Yangon’s position as a centre of student activism attracted the ire of Burma’s military authorities, and troops were sent to the campus in 1962 and 1974 to break up student protests. Throughout the 1960s, 70s and 80s, departments were split off from the main institution and Yangon was gradually degraded. Then, in 1988, all undergraduate students were removed from the university and the institution was shut for some time. In the years that followed, Yangon was systematically deprived of funding, depleted of trained teachers, and the University’s libraries and labs were neglected.
The situation at Yangon only began to change in with the dissolution of the military junta in 2011. Since then, Yangon has regained a measure of autonomy, has received some investment for much needed repairs and equipment, and has rejoined the international academic community, launching collaborations with Oxford and other international institutions. In 2013, Yangon welcomed undergraduates back to the university for the first time since the 1980s.
Professor Nick Rawlins, Pro-Vice-Chancellor for Development and External Affairs, paid Oxford’s first official visit to Yangon in May 2013. That visit was followed up by another visit in July 2014, at which Oxford and Yangon signed a landmark memorandum, pledging to collaborate with each other to develop higher education standards in Burma.
Oxford’s partnership with Yangon will help our Burmese peers develop new approaches to education and research that will effect much-needed change across the whole higher education sector in Burma, providing a blueprint for effective higher education reform.
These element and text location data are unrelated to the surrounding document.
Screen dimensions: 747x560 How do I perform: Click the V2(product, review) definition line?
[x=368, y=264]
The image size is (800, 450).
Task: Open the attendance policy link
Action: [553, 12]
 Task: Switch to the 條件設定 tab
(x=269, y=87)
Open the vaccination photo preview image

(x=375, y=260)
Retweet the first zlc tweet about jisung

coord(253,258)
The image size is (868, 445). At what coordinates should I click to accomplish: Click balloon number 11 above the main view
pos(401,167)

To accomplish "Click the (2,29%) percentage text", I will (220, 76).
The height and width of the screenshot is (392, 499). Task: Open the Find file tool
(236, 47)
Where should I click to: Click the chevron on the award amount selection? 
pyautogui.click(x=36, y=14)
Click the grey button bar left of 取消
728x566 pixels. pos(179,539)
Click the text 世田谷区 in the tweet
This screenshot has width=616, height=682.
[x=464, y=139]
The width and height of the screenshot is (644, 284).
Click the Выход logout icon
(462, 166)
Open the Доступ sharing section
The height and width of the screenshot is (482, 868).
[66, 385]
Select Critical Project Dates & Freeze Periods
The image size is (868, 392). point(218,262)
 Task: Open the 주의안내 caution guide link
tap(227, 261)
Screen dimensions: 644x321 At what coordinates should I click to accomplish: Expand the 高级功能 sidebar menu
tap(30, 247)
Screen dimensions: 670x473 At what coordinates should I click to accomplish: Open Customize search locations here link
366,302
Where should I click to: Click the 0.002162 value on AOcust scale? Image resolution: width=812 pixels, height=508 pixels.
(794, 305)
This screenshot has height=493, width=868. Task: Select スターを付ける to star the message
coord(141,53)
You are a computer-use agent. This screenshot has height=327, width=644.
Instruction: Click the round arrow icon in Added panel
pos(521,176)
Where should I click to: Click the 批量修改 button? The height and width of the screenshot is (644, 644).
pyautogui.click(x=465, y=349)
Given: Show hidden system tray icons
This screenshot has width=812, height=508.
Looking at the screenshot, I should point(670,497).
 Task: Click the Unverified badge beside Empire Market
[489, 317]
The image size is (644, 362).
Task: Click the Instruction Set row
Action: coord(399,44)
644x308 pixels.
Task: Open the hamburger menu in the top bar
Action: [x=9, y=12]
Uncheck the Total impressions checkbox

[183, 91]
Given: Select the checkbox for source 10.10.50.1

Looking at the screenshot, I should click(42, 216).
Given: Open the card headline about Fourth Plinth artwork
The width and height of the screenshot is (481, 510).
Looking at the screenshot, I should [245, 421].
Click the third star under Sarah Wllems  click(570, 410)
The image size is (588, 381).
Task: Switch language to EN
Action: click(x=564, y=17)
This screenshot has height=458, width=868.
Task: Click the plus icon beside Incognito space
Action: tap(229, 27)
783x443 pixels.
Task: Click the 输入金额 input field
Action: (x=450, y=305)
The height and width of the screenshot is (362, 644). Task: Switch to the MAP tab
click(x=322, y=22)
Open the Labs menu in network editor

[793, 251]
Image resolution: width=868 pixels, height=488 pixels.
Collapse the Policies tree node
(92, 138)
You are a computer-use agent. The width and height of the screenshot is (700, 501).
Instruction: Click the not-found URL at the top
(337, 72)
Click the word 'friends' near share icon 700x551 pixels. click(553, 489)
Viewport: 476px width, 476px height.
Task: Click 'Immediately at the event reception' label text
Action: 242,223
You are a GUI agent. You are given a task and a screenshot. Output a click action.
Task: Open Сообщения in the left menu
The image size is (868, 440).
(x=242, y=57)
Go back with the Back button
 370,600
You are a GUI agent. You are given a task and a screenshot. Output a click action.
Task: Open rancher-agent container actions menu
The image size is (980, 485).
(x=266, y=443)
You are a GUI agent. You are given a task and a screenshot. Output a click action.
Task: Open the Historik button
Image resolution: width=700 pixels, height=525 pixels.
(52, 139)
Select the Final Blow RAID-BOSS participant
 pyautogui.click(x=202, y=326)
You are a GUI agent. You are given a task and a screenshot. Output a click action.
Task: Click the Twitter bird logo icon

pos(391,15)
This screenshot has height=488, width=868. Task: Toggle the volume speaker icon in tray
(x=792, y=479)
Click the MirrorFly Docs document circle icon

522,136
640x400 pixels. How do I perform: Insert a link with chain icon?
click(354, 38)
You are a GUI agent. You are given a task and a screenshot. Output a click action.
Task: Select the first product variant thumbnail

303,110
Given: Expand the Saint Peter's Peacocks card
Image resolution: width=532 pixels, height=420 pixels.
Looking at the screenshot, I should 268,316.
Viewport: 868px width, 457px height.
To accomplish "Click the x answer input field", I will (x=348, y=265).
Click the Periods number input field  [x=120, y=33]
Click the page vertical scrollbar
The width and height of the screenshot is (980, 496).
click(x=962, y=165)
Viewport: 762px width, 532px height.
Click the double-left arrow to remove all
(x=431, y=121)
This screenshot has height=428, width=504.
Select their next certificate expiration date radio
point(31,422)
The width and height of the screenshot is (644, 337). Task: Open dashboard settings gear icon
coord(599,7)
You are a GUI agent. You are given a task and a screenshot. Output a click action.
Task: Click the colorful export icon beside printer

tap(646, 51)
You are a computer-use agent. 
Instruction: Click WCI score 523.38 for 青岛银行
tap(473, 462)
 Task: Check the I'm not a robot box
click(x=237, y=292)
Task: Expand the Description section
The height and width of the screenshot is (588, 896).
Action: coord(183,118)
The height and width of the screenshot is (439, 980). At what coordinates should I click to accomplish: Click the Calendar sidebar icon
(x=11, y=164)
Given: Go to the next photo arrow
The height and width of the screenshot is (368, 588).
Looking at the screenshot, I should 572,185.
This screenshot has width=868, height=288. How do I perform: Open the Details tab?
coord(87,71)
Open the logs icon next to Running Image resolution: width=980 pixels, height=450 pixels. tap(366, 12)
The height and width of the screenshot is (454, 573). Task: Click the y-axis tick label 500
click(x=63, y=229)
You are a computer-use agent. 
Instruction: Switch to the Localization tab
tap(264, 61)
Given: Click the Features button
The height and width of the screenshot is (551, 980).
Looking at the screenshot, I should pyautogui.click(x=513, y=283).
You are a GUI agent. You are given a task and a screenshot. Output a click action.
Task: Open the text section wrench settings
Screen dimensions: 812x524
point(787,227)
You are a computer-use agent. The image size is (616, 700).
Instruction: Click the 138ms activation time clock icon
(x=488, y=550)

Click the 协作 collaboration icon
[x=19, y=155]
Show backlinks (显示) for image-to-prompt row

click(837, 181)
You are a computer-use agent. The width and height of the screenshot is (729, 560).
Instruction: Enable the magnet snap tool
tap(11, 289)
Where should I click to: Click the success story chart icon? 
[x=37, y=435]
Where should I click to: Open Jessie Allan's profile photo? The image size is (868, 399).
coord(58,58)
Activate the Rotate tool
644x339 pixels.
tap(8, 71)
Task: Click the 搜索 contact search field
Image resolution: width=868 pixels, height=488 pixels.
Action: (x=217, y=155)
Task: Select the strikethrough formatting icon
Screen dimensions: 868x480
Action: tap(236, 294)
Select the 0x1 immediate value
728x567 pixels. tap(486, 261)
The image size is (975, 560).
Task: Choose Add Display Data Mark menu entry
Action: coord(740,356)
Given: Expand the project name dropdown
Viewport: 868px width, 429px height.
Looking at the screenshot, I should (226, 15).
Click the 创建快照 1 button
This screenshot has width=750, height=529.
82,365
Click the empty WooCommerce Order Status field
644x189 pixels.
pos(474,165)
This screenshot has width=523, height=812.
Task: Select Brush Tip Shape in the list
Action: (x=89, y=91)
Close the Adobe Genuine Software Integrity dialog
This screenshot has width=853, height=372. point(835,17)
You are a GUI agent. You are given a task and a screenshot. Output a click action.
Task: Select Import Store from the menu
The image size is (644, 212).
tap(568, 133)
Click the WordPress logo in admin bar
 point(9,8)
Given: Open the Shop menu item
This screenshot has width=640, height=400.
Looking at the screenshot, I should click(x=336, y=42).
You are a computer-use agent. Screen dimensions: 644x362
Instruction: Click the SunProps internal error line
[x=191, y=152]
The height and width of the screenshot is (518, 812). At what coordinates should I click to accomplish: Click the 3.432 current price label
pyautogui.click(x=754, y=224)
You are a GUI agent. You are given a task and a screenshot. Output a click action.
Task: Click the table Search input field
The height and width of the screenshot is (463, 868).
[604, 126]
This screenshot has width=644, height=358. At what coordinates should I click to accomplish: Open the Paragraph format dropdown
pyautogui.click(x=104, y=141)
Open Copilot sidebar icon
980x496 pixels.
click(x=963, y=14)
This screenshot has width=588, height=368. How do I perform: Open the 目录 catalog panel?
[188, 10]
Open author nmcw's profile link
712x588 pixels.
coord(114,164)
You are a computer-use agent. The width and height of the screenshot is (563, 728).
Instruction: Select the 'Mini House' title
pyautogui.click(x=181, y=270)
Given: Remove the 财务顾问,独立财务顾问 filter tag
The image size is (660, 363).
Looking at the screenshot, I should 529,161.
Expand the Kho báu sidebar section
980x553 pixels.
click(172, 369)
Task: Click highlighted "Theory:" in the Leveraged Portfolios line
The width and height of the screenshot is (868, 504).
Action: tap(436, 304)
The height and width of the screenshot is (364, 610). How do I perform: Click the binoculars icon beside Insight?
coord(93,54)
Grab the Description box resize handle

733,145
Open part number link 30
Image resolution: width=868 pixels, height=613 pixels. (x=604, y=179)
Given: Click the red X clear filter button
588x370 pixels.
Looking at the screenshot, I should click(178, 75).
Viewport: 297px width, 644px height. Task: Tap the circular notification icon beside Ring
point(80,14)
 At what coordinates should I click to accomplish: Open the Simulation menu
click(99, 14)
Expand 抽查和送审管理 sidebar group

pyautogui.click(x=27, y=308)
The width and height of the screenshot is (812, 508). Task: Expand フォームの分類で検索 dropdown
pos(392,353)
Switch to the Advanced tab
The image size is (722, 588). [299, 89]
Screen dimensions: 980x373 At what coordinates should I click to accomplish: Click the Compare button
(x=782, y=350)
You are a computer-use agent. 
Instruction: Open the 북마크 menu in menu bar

Students establish contact
Oxford student delegations visited Burma in 2013, 2014 and 2015. In the summer of 2013 and Oxford University Student Union delegation toured the country, meeting with students and young business people. This was followed by delegations of student English language tutors, organised by St Hugh’s College, who were based at the University of Yangon in 2014 and 2015, providing additional tuition in English with support from Oxford University Press’s leading English teaching course books and Burmese telecommunications provide Ooredoo Myanmar.
Establishing contact between British and Burmese students is a key component of Oxford’s programme of aid to Burmese higher education. Creating opportunities for contact with foreign students is vital to broadening the horizons of Burmese students, letting them learn about different people’s perspectives through first-hand experience.